True to its semi-cryptic, ambiguous title, Malignant delivers an embarrassment of genre riches: blood-soaked, shock kills (and shock survivals), wrenching, gut-churning body horror that would make even David Cronenberg slip into the fetal position, and plot absurdities piled high like cordwood that even the most jaded, seen-it-all horror fan can do little except give in and giddily embrace Wan’s ferociously demented, delirium-inducing vision of familial love, biological connection, and psychological implosion.  

With a screenplay written by Akela Cooper (Wan and his wife, Ingrid Bisu, receive co-story credit), Malignant opens with a self-aware, nodding-at-the-audience prologue set inside the confines of a so-called research hospital straight out of a 19th-century gothic horror story or the underappreciated House on Haunted Hill remake directed by William Malone. Except it’s 1993 and one doctor, Florence Weaver (Jacqueline McKenzie), reacts to a patient’s over-vigorous temper tantrum by accepting the inevitable, “It’s time to cut out the cancer,” right before skipping ahead to the present day and Madison Mitchell (Annabelle Wallis), a dark-haired, pregnant woman cautiously looking forward to the birth of her daughter.

It’s less than a happy time, though, as Madison’s already fragile, tattered marriage teeters on the brink. Madison’s indifferent, abusive husband, Derek (Jake Abel), stirs from playing on his phone to confront Madison, initially bullying her verbally before resorting to physical intimidation. What seems like the beginning of a marriage-centered supernatural drama, however, ends both abruptly and violently. Post-prologue, it’s the second, clear sign that Malignant, similarly to Wan’s last, otherwise wildly different film, Aquaman, will leap headlong from sub-genre to sub-genre, adding levels of ludicrousness with each plot turn and every narrative twist.
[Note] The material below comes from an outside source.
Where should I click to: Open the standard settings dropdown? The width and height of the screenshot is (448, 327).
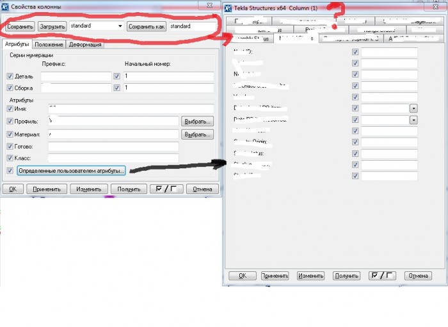coord(120,26)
That abrupt end introduces Malignant’s antagonist, a long-haired, reed-like villain with near superhuman strength and an uncanny ability to escape from precarious predicaments through gravity-defying acrobatics. The villain gets a name, of course, but it won’t be spoiled here.

Likewise his relationship, if any, with Madison, though once he goes on a sustained killing spree, Malignant effectively morphs from supernatural thriller to hack-and-dice, giallo-inspired slasher (turn up the color gels), with two of Seattle’s finest or second-finest, Kekoa Shaw (George Young) and Regina Moss (Michole Briana White), on the trail of the killer while slowly (sometimes too slowly) figuring out Madison’s connection to the supernatural killer.
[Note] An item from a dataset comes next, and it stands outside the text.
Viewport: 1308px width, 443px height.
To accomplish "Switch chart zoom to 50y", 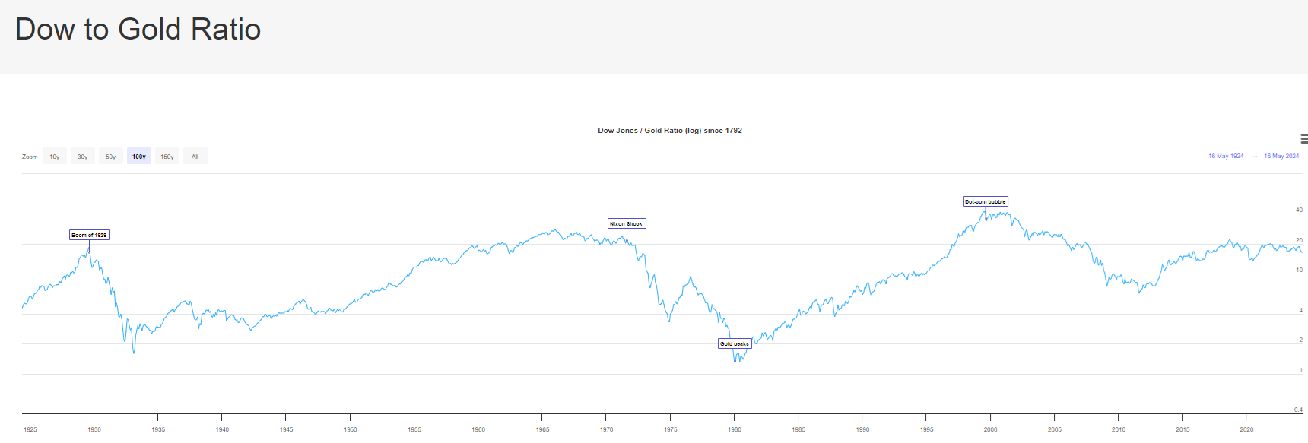I will pos(111,157).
Despite the presence of Madison’s younger sister, Sydney Lake (Maddie Hasson), stepping into the now vacant caretaker role and sometimes co-lead, Madison continues a rapid slide toward a mental breakdown, in no small part the result both of two, close personal losses and the terrifying visions of the J-horror-inspired killer at gore-filled work. Madison begins to see the killer’s crude handiwork up-close-and-far-too-personal.

Not surprisingly, Madison’s hyper-detailed visions lead Shaw to suspect Madison as the killer while Sydney, initially marked as a potentially disposable supporting or background character, moves to the foreground, hoping some investigatory footwork will lead to the killer’s connection to Madison and hopefully his capture or incapacitation.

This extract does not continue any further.